BERLIN taz ■ Fehler 1: Spontaneität der Fahrgäste unterschätzt. Wer will, kann schneller und trotzdem billiger als vorher von Berlin nach München kommen. Er muss die Reise nur vorausplanen, möglichst früh. Dann geht er sicher, dass er bei Plan & Spar dabei ist. Aber wer will das schon? Größtes Ärgernis bei den Kunden sind die Frühbuchtarife. Das Qualitätsforschungsinstitut Quotas hat in DB-Reisezentren nachgefragt: 245 von 250 Plan-&-Spar-Tickets waren nicht verkauft. Von 250 befragten Reisenden dagegen wollten nur 60 das Angebot nutzen. Es sind also nicht nur die Kreativen, die Freiberufler und Manager, die gern spontan reisen. Auch Beamte und Versicherungskaufleute fahren anscheinend gern mal von einer Minute auf die andere ins Liebeswochenende. Offenbar hat die Deutsche Bahn ihre Kunden als zu solide und organisiert eingeschätzt.

Fehler 2: Große Kampagne, keine Wirkung. Der Bahn ist es gelungen, selbst die Bahnfahrer zu enttäuschen, die sich durch die Riesenkampagne tatsächlich beeindrucken ließen, indem sie für Produktenttäuschung sorgte. Für alle, die zum Beispiel von Bremen nach Hannover fahren müssen, kommt das viel beworbene Frühbuchersystem nicht infrage. Die Strecke ist einfach zu kurz; die Reise würde regulär 10 Euro mehr kosten. So groß die Bahn ihr Preissystem ankündigte, so heimlich hat sie Verschlechterungen eingeführt. Wer etwa seine Bahncard vergessen hat, kann das zu viel gezahlte Geld nur noch binnen sieben Tagen zurückfordern. Dummerweise hat das Management diese Neuerung auch vielen Mitarbeitern verheimlicht, sodass etliche Bahnfahrer leer ausgingen. Wie viele, ist nicht genau zu sagen, denn die Bahn hat nicht nur ein neues Preissystem, sondern auch ein neues Beschwerdemanagement. Das ist mit 500.000 Beschwerden pro Jahr überfordert.

→ MATERIAL
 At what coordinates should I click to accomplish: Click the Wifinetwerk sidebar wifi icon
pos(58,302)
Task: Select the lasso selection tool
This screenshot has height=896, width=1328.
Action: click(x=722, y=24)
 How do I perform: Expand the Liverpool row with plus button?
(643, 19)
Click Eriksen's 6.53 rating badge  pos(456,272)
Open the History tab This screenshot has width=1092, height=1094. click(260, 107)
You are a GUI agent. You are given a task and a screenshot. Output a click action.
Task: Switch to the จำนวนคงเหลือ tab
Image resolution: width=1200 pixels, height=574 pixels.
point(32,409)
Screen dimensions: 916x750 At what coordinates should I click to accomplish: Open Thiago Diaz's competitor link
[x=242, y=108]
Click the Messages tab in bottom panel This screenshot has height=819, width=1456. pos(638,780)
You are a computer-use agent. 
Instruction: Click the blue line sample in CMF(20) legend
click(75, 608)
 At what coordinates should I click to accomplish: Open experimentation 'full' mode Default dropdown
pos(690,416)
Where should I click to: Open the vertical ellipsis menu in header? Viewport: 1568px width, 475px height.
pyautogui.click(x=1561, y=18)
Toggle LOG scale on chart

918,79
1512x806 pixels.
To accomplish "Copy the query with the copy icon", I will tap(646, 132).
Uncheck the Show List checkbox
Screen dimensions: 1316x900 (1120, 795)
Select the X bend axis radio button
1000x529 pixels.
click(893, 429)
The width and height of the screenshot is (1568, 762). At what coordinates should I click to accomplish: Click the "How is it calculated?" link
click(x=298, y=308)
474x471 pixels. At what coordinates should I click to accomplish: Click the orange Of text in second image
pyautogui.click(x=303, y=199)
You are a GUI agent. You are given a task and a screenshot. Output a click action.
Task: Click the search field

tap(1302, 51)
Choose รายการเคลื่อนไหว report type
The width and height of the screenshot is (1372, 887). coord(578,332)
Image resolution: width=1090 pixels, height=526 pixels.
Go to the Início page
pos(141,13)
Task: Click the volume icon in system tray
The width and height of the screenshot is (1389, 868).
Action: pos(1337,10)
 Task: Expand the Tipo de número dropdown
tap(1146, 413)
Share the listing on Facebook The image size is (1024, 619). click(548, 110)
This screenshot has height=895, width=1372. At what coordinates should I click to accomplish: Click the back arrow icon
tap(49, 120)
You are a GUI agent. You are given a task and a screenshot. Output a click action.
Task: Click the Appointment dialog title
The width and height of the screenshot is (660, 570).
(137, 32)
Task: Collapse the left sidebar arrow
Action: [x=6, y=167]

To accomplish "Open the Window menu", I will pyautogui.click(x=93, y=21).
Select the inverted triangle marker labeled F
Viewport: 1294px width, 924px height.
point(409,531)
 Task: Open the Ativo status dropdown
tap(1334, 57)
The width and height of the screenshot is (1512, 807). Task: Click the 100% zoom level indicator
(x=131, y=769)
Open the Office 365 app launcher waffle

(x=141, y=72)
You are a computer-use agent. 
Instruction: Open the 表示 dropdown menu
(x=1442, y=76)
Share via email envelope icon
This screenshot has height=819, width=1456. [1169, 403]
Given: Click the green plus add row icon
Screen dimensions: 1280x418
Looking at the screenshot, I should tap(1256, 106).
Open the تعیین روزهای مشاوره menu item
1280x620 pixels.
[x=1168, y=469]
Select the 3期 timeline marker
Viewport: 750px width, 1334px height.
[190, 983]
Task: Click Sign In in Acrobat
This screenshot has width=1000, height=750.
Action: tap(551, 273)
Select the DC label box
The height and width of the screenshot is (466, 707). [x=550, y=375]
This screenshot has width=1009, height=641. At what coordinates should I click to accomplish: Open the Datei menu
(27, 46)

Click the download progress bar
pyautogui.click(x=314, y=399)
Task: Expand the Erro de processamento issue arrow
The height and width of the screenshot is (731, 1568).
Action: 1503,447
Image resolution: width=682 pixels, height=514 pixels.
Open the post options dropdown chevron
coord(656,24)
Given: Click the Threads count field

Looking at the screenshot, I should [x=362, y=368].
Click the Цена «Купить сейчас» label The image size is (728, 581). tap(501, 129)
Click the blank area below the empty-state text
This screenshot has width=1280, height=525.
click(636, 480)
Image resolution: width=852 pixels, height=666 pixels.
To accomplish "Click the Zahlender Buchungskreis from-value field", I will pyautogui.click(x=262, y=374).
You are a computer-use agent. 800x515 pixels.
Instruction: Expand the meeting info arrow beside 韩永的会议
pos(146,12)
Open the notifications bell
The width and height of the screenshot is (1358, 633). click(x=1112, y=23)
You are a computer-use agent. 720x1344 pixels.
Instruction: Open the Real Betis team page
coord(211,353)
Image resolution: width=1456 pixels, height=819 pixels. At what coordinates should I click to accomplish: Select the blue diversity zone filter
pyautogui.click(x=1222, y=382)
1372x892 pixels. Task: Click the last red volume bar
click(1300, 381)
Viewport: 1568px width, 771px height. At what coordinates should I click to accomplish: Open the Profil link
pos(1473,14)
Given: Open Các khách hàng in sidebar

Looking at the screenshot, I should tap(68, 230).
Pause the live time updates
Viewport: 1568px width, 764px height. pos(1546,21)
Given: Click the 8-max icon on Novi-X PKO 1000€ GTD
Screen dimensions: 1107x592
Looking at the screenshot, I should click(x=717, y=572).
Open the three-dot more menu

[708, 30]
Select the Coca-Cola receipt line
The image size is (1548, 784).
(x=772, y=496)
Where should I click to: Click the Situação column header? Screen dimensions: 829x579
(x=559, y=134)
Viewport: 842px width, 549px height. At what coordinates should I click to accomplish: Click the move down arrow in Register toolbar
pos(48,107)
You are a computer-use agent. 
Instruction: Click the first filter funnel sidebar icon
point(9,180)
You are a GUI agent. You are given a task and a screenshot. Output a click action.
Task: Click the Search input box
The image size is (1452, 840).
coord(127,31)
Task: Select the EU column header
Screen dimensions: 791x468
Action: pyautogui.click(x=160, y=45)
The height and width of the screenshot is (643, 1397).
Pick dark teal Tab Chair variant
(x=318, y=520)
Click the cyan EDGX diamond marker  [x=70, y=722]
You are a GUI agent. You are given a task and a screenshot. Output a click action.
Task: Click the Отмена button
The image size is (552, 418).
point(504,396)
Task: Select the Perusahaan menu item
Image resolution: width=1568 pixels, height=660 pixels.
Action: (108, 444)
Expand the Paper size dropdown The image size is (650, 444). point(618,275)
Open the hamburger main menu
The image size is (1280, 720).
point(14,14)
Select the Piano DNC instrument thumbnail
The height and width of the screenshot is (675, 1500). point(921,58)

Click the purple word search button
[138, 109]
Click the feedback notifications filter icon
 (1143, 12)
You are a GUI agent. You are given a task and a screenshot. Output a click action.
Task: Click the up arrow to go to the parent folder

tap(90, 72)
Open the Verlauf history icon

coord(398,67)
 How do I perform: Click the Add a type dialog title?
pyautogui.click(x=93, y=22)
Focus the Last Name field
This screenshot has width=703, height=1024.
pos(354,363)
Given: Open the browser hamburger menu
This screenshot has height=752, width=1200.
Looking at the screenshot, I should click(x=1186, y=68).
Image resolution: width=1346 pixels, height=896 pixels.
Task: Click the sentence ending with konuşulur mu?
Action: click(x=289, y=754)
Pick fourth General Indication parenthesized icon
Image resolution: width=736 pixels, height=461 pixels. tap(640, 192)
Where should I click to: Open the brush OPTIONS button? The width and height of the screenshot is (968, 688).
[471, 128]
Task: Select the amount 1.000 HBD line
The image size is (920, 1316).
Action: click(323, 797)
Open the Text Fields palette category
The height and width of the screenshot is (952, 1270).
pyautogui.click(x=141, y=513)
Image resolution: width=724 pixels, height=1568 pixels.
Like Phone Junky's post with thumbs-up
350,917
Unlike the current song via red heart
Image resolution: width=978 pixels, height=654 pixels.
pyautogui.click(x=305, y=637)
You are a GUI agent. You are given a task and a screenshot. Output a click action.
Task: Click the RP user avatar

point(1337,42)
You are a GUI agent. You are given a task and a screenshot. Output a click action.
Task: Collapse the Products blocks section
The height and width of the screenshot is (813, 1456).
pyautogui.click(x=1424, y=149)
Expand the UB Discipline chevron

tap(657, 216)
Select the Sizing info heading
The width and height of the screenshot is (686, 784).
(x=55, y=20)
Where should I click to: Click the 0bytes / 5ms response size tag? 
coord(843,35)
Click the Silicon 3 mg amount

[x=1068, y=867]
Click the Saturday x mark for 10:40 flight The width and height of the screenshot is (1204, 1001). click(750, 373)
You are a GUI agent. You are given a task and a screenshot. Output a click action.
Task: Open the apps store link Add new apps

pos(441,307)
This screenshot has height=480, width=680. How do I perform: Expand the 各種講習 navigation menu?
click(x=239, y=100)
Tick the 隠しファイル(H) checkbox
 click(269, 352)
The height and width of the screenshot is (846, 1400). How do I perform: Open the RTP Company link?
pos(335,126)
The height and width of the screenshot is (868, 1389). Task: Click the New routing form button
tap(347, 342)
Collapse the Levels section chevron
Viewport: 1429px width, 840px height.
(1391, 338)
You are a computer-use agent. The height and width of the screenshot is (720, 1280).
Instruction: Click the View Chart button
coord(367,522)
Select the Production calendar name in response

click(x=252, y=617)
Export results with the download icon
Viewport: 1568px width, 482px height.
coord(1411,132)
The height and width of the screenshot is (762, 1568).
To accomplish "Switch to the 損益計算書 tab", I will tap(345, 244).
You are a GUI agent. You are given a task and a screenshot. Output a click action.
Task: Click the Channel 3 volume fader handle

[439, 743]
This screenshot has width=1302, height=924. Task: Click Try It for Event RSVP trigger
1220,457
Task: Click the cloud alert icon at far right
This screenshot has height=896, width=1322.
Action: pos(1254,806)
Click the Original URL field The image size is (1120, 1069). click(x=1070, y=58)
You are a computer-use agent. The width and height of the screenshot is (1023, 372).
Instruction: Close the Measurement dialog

→ AUFGABEN
1 - Nenne alle Personengruppen, die laut Textauszug gern spontan reisen.
2 - Schreibe den Abschnitt des Textauszugs von „BERLIN taz ■“ bis „und organisiert eingeschätzt.“ wortgetreu ab.
Das Material wird für die Bearbeitung nicht benötigt.

→ LÖSUNGEN
1 - Kreative, Freiberufler, Manager, Beamte und Versicherungskaufleute.

2 -
BERLIN taz ■ Fehler 1: Spontaneität der Fahrgäste unterschätzt. Wer will, kann schneller und trotzdem billiger als vorher von Berlin nach München kommen. Er muss die Reise nur vorausplanen, möglichst früh. Dann geht er sicher, dass er bei Plan & Spar dabei ist. Aber wer will das schon? Größtes Ärgernis bei den Kunden sind die Frühbuchtarife. Das Qualitätsforschungsinstitut Quotas hat in DB-Reisezentren nachgefragt: 245 von 250 Plan-&-Spar-Tickets waren nicht verkauft. Von 250 befragten Reisenden dagegen wollten nur 60 das Angebot nutzen. Es sind also nicht nur die Kreativen, die Freiberufler und Manager, die gern spontan reisen. Auch Beamte und Versicherungskaufleute fahren anscheinend gern mal von einer Minute auf die andere ins Liebeswochenende. Offenbar hat die Deutsche Bahn ihre Kunden als zu solide und organisiert eingeschätzt.